French church attacker identified as 19-year-old who was stopped joining jihadists in Syria

One of two jihadists who attacked a church in a Normandy town and slit a priest's throat was known to security services, having twice been arrested on his way to Syria, French anti-terrorism prosecutor Francois Molins said.

Mr Molins said 19-year-old Adel Kermiche was under house arrest and wearing an electronic monitoring bracelet at the time of the attack.

Kermiche and an unknown accomplice, armed with knives, stormed the church in Saint-Etienne-du-Rouvray on Tuesday, taking hostage 86-year-old priest Father Jacques Hamel, three nuns and two worshippers.

Police shot and killed the attackers as they emerged from the church, freeing three hostages, one of whom was seriously wounded.

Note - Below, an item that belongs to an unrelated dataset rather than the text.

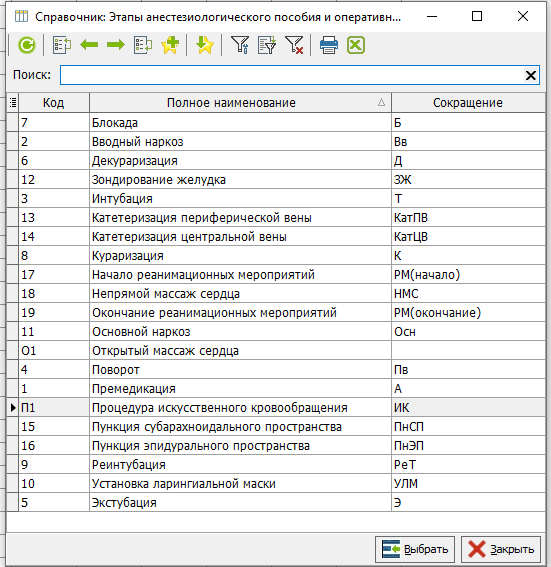The height and width of the screenshot is (567, 551).
Task: Select the Непрямой массаж сердца row
Action: [x=276, y=294]
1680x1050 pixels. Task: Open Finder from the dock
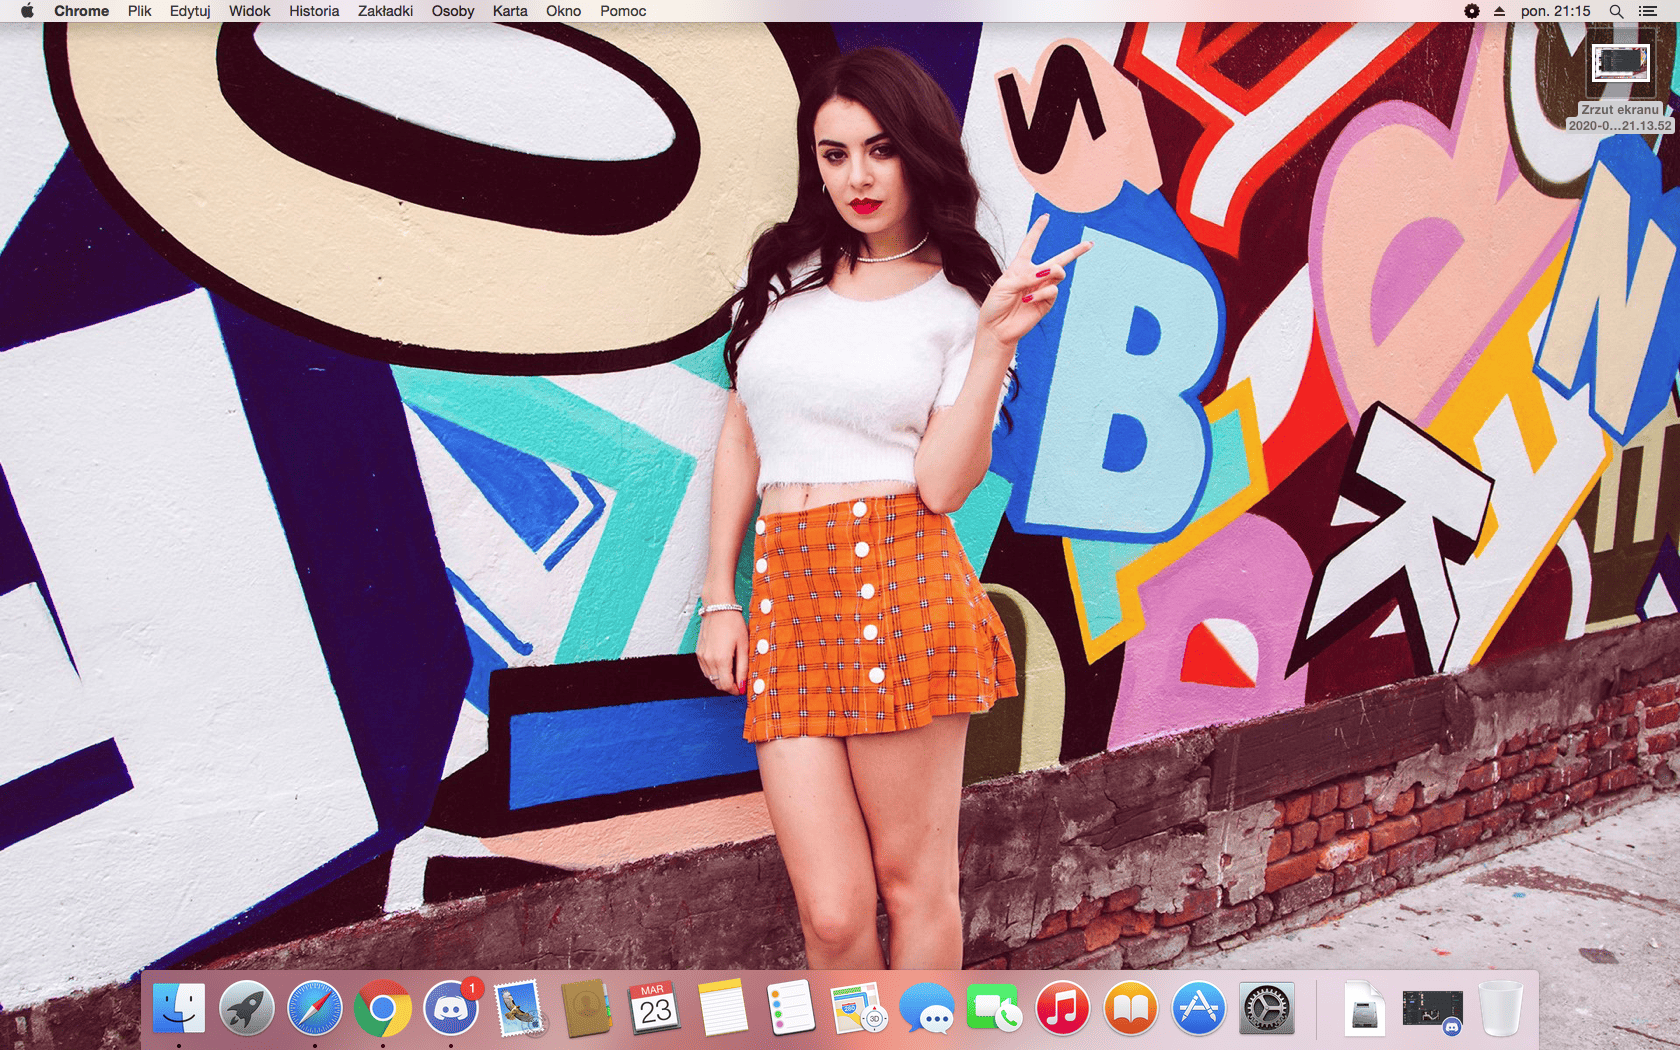pos(179,1008)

The priest was found dead with his throat slit, and an 86-year-old worshipper had severe knife wounds.

Both attackers had on them a "fake explosive device covered in aluminium foil", Mr Molins said. Witnesses say they pledged their allegiance to the Islamic State group (IS) during the attack.

Kermiche, who was from the Normandy town where the attack took place, last attempted to reach Syria in May, 2015, and was detained until March but forced to wear an electronic tag to track his whereabouts.

He was allowed to only leave his home for a few hours a day, Mr Molins said. Police were still seeking to identify the second of the two attackers and raids were underway. Police said one person had been arrested.

News agency Amaq, which is affiliated with IS, said two of its "soldiers" had carried out the attack.


'Sermon in Arabic around the altar'

The knifemen arrived during morning mass in Saint-Etienne-du-Rouvray, near Rouen, north-west of Paris, where Father Hamel, the parish priest, was leading prayers.

"They forced him to his knees and he tried to defend himself and that's when the drama began," Sister Danielle, who escaped as the attackers slayed the priest, told RMC radio.

"They filmed themselves. It was like a sermon in Arabic around the altar," the nun said.

One of the nuns managed to escape and call police, who, upon arrival, tried to negotiate with the hostage-takers through a small door.

Mr Molins said police were unable to launch an assault on the church as three hostages were lined up in front of the door.

Two nuns and one worshipper then exited the church followed by the two attackers, one carrying a handgun, who charged police shouting "Allahu Akbar" (God is greatest) before being shot.

Speaking at the scene, French President Francois Hollande called it a "dreadful terrorist attack", adding that the attackers had pledged allegiance to IS, the militant group that he said had declared war on France.